Mehta Chirag M, White Edward T, Litster James D
Advanced Water Management Center, The University of Queensland, St Lucia, Brisbane, QLD, 4072, Australia.
Biotechnol Prog. 2013 Sep-Oct;29(5):1203-11. doi: 10.1002/btpr.1760. Epub 2013 Jun 27.
Interactions measurement is a valuable tool to predict equilibrium phase separation of a desired protein in the presence of unwanted macromolecules. In this study, cross-interactions were measured as the osmotic second virial cross-coefficients (B23 ) for the three binary protein systems involving lysozyme, ovalbumin, and α-amylase in salt solutions (sodium chloride and ammonium sulfate). They were correlated with solubility for the binary protein mixtures. The cross-interaction behavior at different salt concentrations was interpreted by either electrostatic or hydrophobic interaction forces.
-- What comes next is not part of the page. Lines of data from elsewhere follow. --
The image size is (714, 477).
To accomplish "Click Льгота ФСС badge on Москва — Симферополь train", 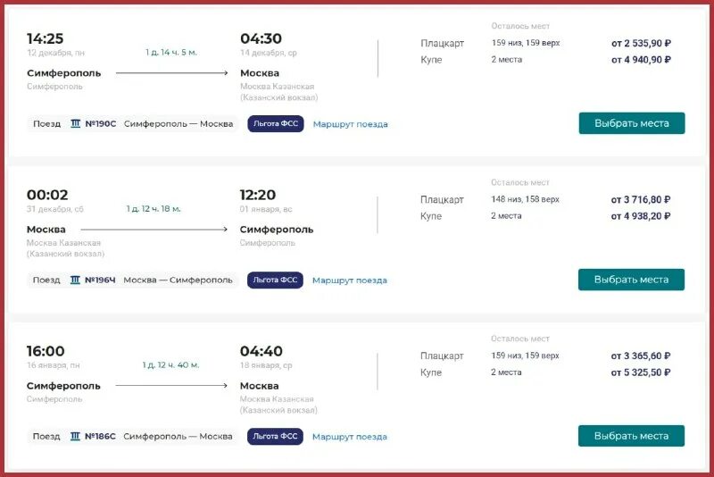I will click(275, 280).
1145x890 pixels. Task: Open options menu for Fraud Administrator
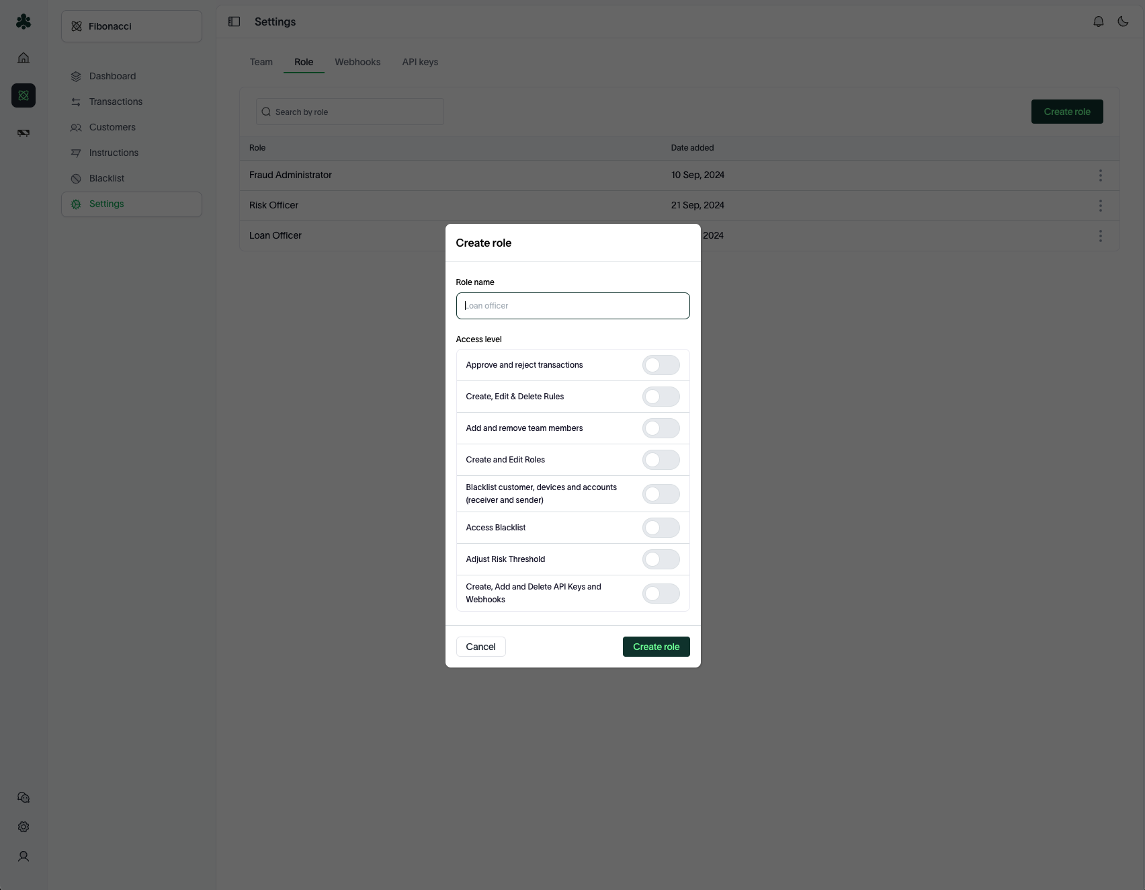click(1100, 175)
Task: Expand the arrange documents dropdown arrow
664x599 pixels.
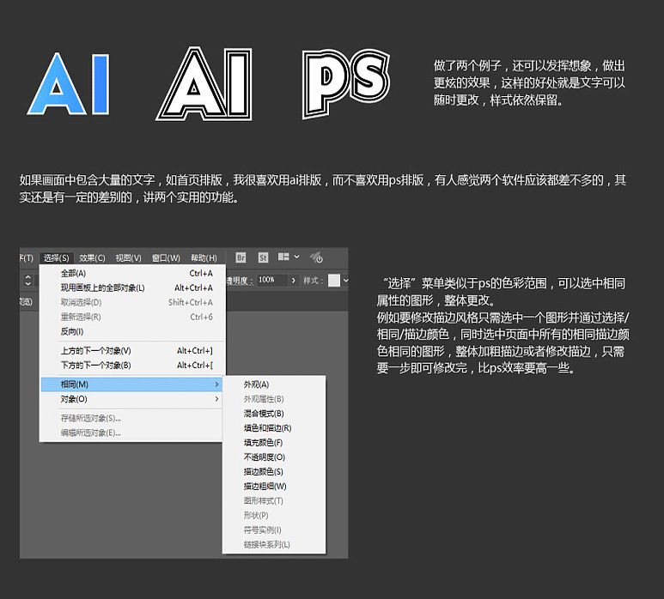Action: (x=297, y=257)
At low salt concentrations, the protein surface charge dominates cross-interaction behavior as a function of pH. With added ovalbumin, the lysozyme solubility decreased linearly at low salt concentration in sodium chloride and increased at high salt concentration in ammonium sulfate. The B23 value was found to be proportional to the slope of the lysozyme solubility against ovalbumin concentration and the correlation was explained by preferential interaction theory.
相互作用测量是预测在存在不需要的大分子时所需蛋白质平衡相分离的一种有价值的工具。在本研究中,交叉相互作用被测量为盐溶液(氯化钠和硫酸铵)中涉及溶菌酶、卵清蛋白和α-淀粉酶的三种二元蛋白质系统的渗透第二维里交叉系数(B23)。它们与二元蛋白质混合物的溶解度相关。不同盐浓度下的交叉相互作用行为通过静电或疏水相互作用力来解释。在低盐浓度下,蛋白质表面电荷作为pH的函数主导交叉相互作用行为。添加卵清蛋白后,在氯化钠中的低盐浓度下溶菌酶溶解度线性降低,而在硫酸铵中的高盐浓度下溶菌酶溶解度增加。发现B23值与溶菌酶溶解度相对于卵清蛋白浓度的斜率成正比,并且这种相关性由优先相互作用理论解释。